[Entries taken from a collection]
···

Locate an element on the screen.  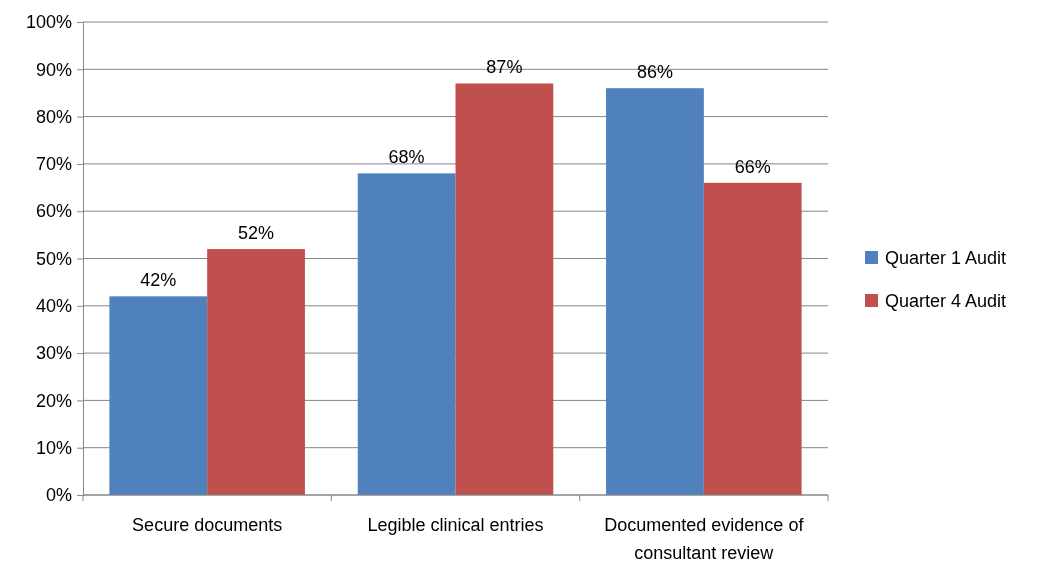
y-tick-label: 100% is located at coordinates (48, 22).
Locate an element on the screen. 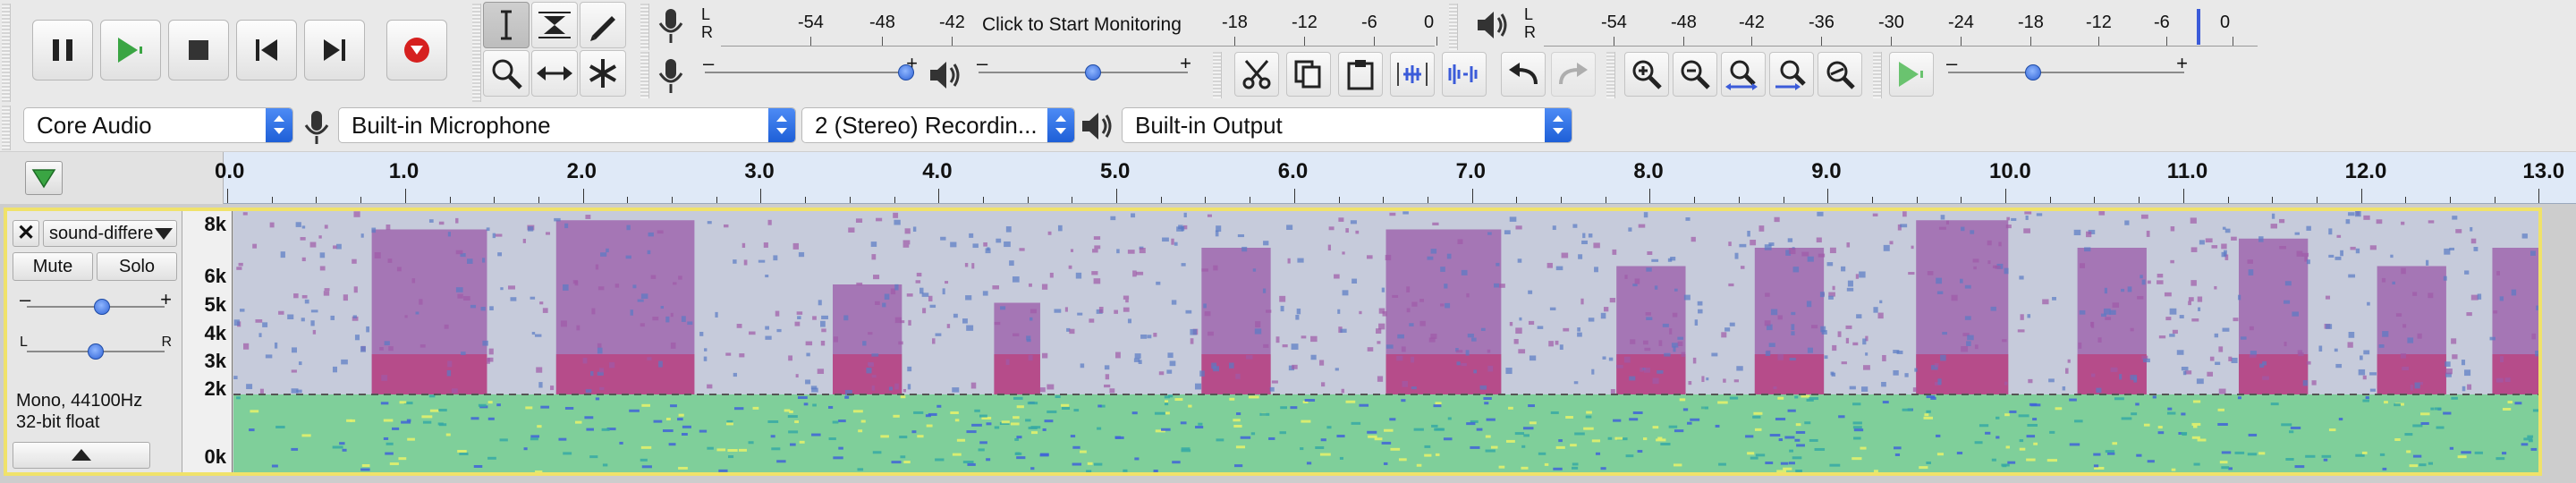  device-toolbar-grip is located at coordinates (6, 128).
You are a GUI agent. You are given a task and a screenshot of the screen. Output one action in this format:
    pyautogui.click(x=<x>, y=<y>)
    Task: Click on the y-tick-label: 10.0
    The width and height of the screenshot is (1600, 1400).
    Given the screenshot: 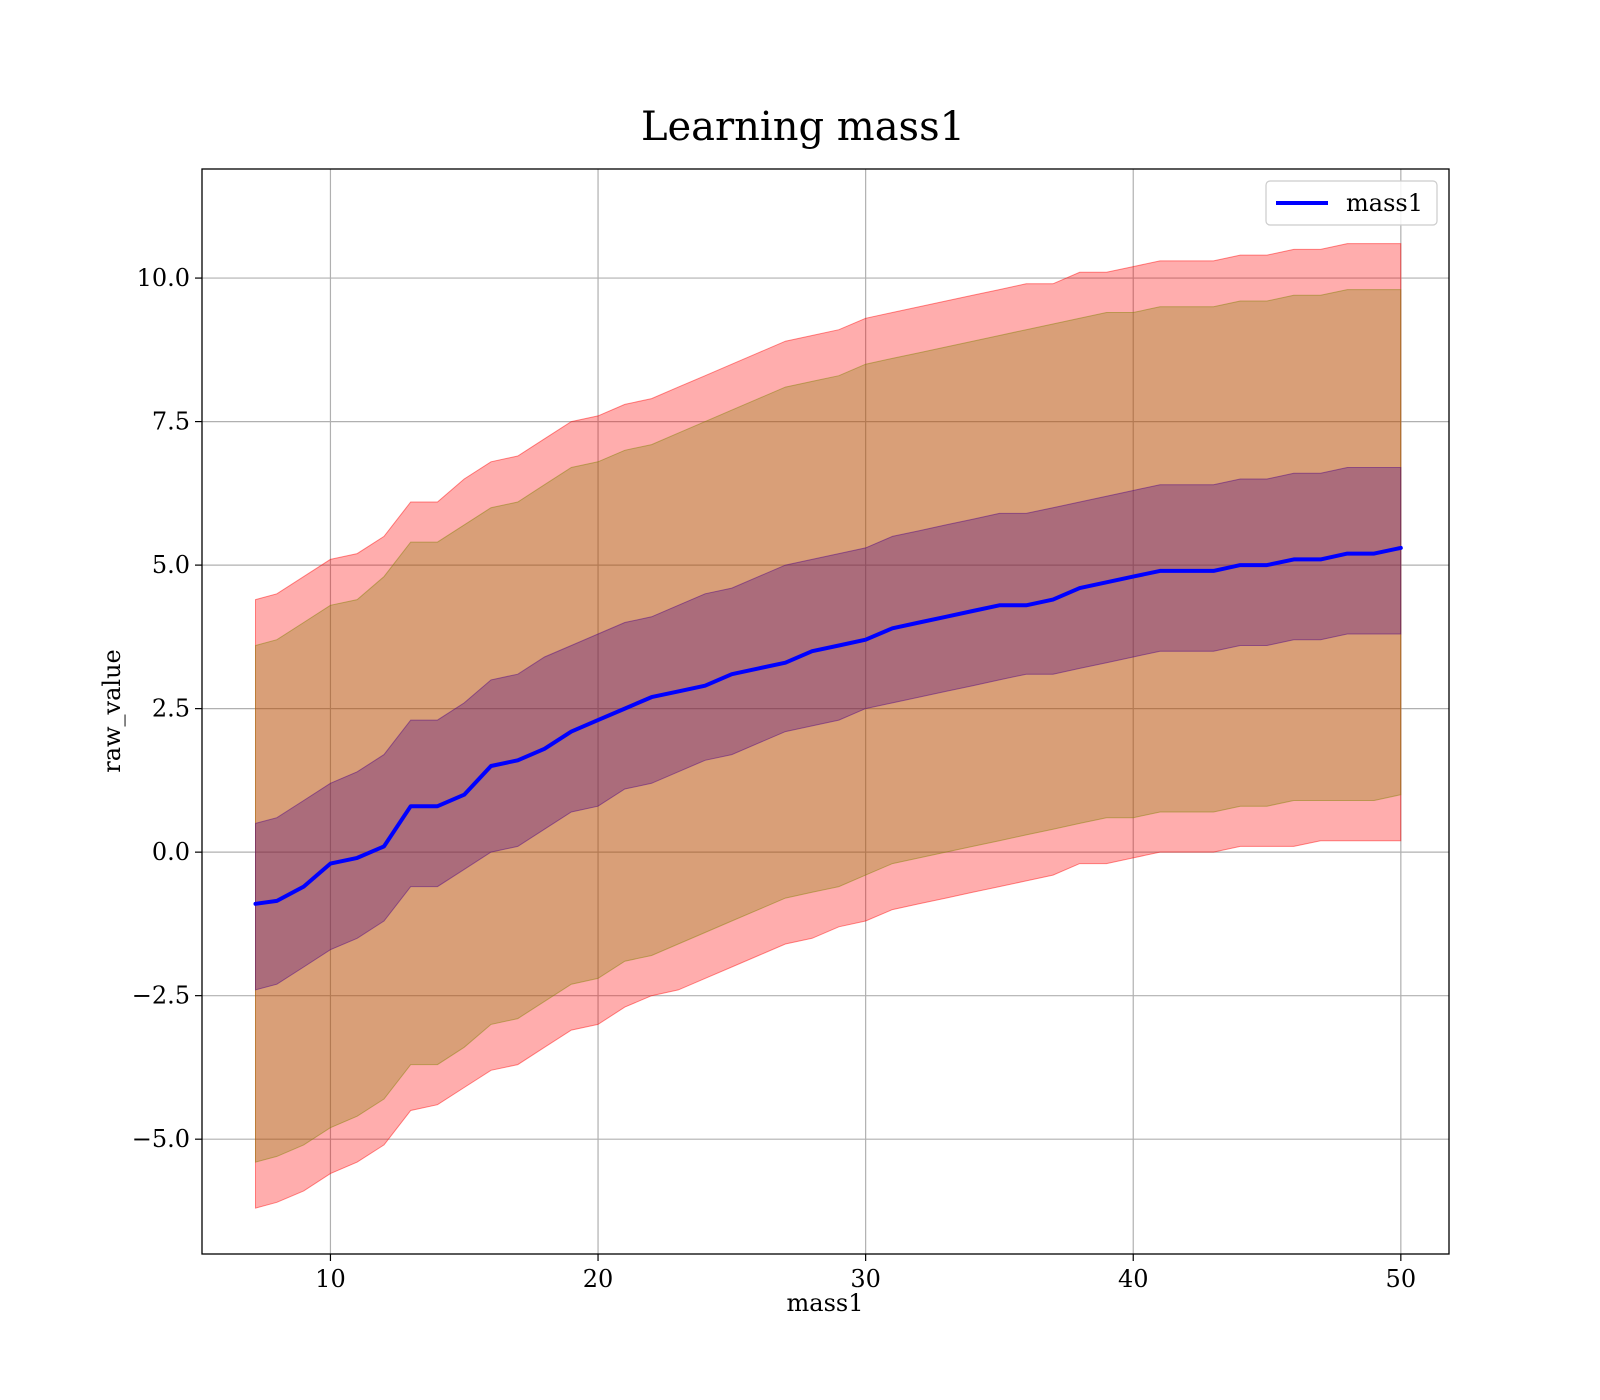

···

What is expected: Convert the part of the records that opens with the line containing "You are a GUI" and runs through the end of the records into a Markdown table with the columns "Row" and "Line", one numbered row per line, skipping blank lines and leaving out any pictures.

Task result:
| Row | Line |
|---|---|
| 1 | You are a GUI agent. You are given a task and a screenshot of the screen. Output one action in this format: |
| 2 |     pyautogui.click(x=<x>, y=<y>) |
| 3 |     Task: Click on the y-tick-label: 10.0 |
| 4 |     The width and height of the screenshot is (1600, 1400). |
| 5 |     Given the screenshot:  |